An all-too familiar ritual has played out this week. We’ve been treated to the sight of senior politicians heading to a faraway land, hand-picked captains of industry in tow.
Once there – this time it was China, before that India – a well-rehearsed choreography kicks in. There are clunky jokes about local customs and the language, and photo opportunities galore, as the politicians lark about for the travelling and local media.
There’s a press conference or two, some speeches, banquets, and plenty of handshakes and smiles. Deals are unveiled, despite the fact that, as they like to say on Blue Peter, they were clearly prepared earlier. Oh, and we and the Chinese must be told, repeatedly, that Britain is “open for business”.
The Chinese don’t need Boris Johnson to tell them that London is a world centre for banking or George Osborne to explain we’re handily located between Asia and North America. It’s a fair bet that all the accompanying business big-wigs had extensive dealings with China and maintained offices or representatives there. Likewise, the large Chinese firms they met almost certainly had a presence here.

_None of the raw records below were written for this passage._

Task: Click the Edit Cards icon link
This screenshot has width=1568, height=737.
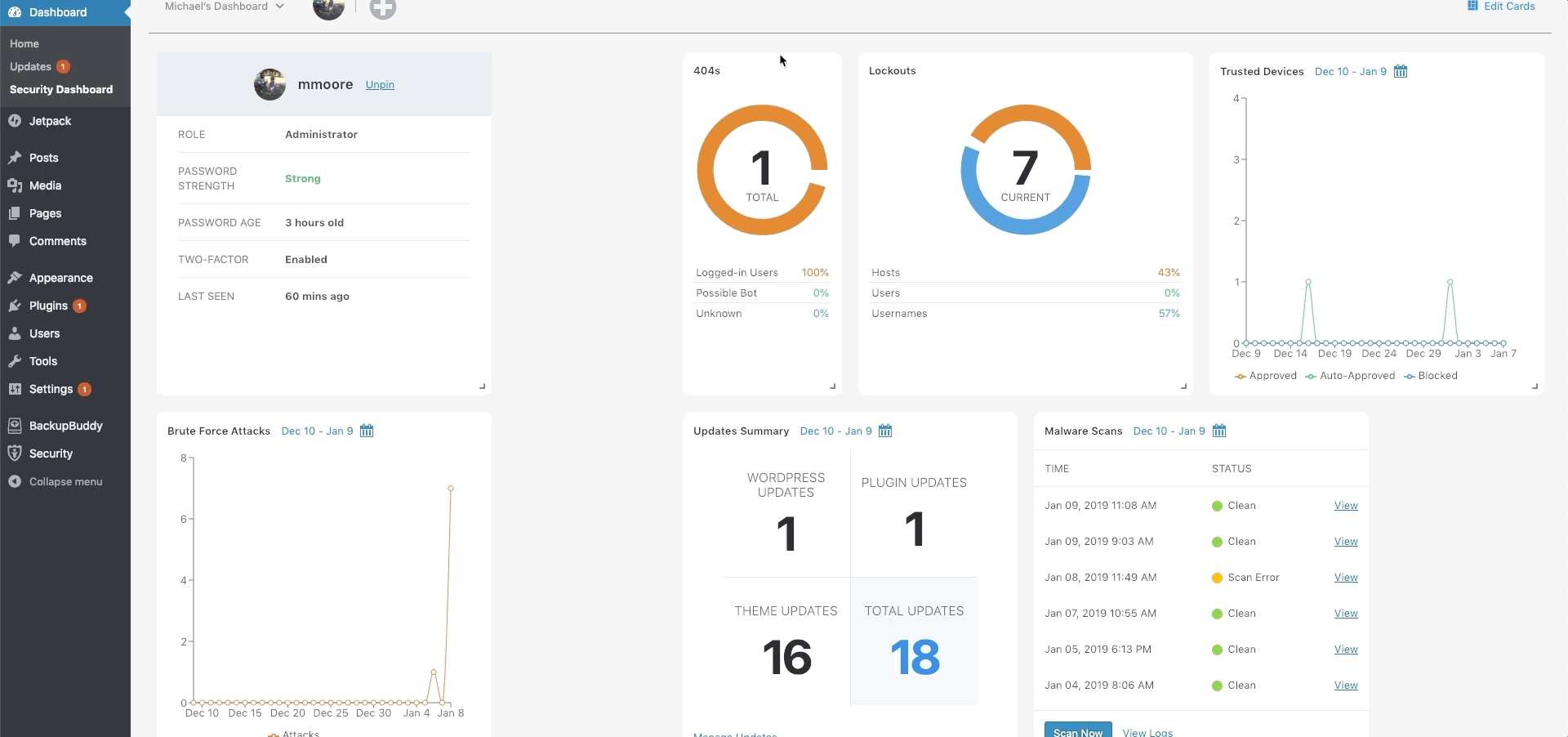Action: [1501, 7]
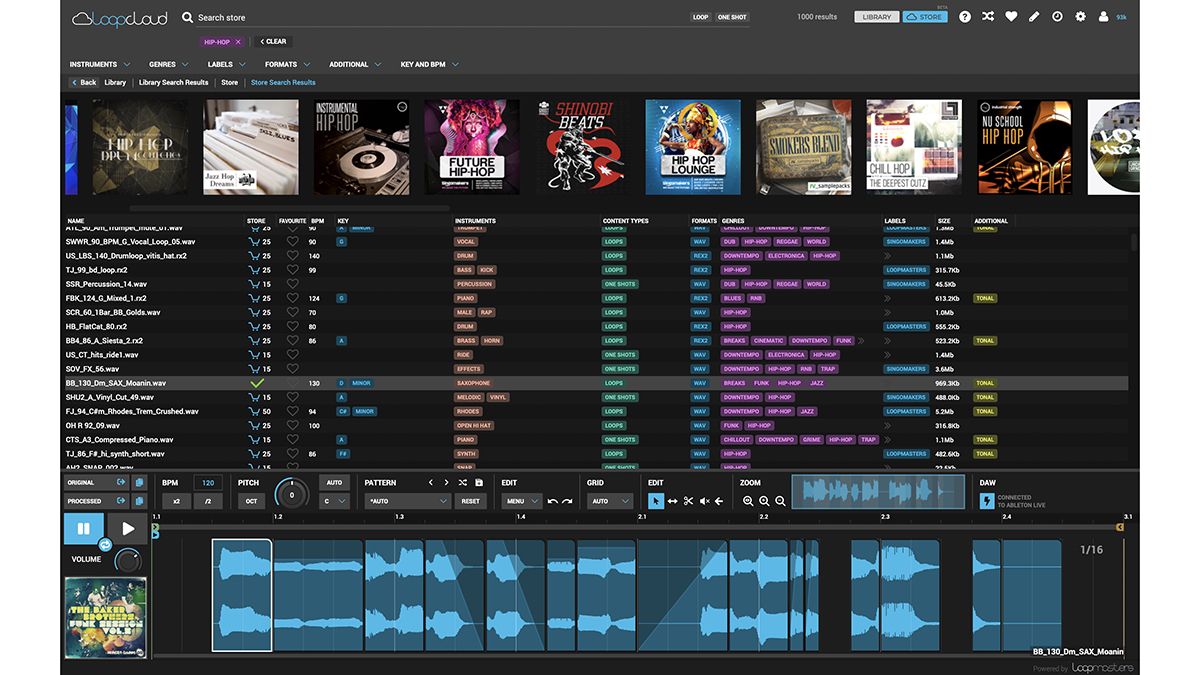Open the history clock icon in the top bar

[x=1059, y=17]
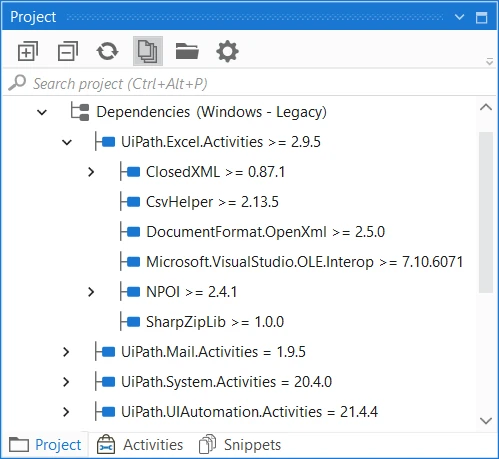Expand UiPath.Mail.Activities dependency
This screenshot has height=459, width=499.
click(x=66, y=352)
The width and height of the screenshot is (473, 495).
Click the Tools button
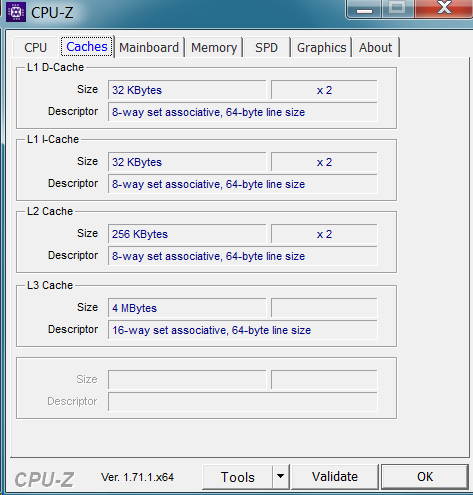(x=237, y=477)
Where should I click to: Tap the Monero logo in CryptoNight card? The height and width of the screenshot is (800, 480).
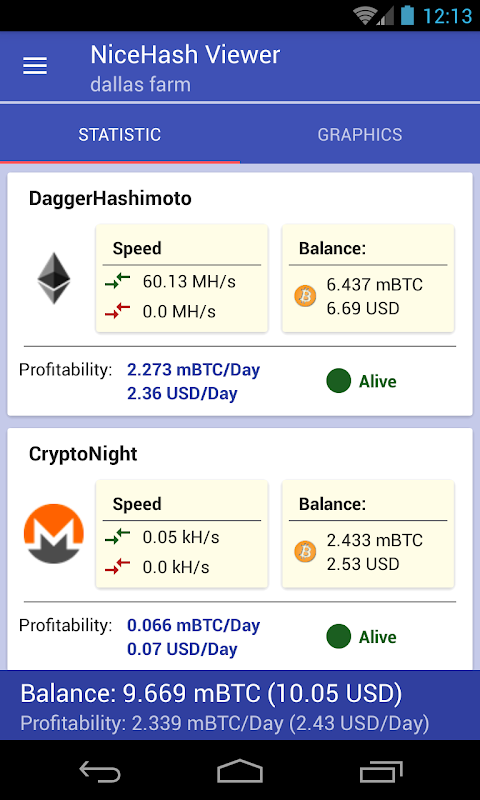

And to put the whole thing in perspective: no sooner does our lot pack up and jet home than a delegation from another country arrives to go through a similar sales pitch. Next week, on Monday, a party arrives in China from Australia on what’s being billed as a “Super Trade Mission”.
It’s possible to argue that if we didn’t show our faces at all we would suffer, but is that really true?
On this occasion, there was a certain irony in Boris and George’s appeals for the Chinese to spend their money in Britain. Currently, our largest companies are sitting on more cash in their bank accounts than at any time in our history. According to a recent study from Capita Asset Services, the total gross cash balances of the FTSE 100 amounts to a whopping £166bn – up from £123.8bn in pre-crash 2008.
While Osborne yesterday heaped praise on the Chinese for agreeing to invest in new UK nuclear power plants, he cannot get his own people to do the same. The first major commitment is likely to be a new £14bn plant at the Hinkley C site. Leading the project will be EDF, the French energy firm, with the Chinese set to be co-investors.
As well as France and China, the government is looking to South Korea and Japan to back a new generation of UK nuclear power stations.
The Brits, meanwhile, prefer to keep their money in the bank. It’s not just nuclear energy: our biggest firms have stopped investing in Britain. When did you last turn on the radio and hear that a British company was spending heavily on a new project in this country, providing lots of new jobs? Such announcements used to be frequent and across all sectors. Now, they are rare and tend to concern a development of a shopping mall (which does not create employment but takes it away from existing stores) or a giant call centre.
They’re not dipping into their pockets, neither are they leveraging – using the funds they already possess to borrow in order to invest. They’re worried about the fragility of the economy, that the Eurozone crisis has not been resolved and the Middle East remains a powder keg. Fortunately, fears of a US default have receded.
They’re also afraid of taking a short-term risk. It’s much safer to stash the cash in the bank or even return it to grateful shareholders if you’re a chief executive than plunge down some expansionary route, placing orders for plant and equipment, and hurt the annual bonus.
This is a serious concern for the government, one laid bare in a new book by Andrew Smithers, The Road to Recovery: How and Why Economic Policy Must Change. The City listens to Smithers, one of its foremost analysts, even though it does not always like what he says. He blames the way management remuneration packages are tied to share-price performance as one of the main reasons behind the financial crash and now, one of the key factors in our slow return to economic health.
Put simply, there is nothing in it for UK corporate executives to gamble. If they announce a major acquisition or investment programme, their share price will fall – and hurt the yearly hand-outs. By not adding and developing, they might be fuelling problems in the long-term but they would rather take that chance than jeopardise their short-term bonuses.
Instead of hurtling off across the globe, Osborne and co might be better advised to stay at home and attempt to sort out executive pay structures, and persuade companies to part with their money. That, though, could take forever and may prove impossible.
It makes more sense to turn to those with money to burn, who are not restricted by short-termism, who play a determinedly long game and don’t have share prices or bonus payments to fret about. The Chinese fit that bill perfectly.
The fact is, as the Government knows, given the caution of our companies, we would be lost without them – and the wealthy Gulf Arabs, rich Indian entrepreneurs and all the other targets of our foreign junkets, sorry essential begging missions.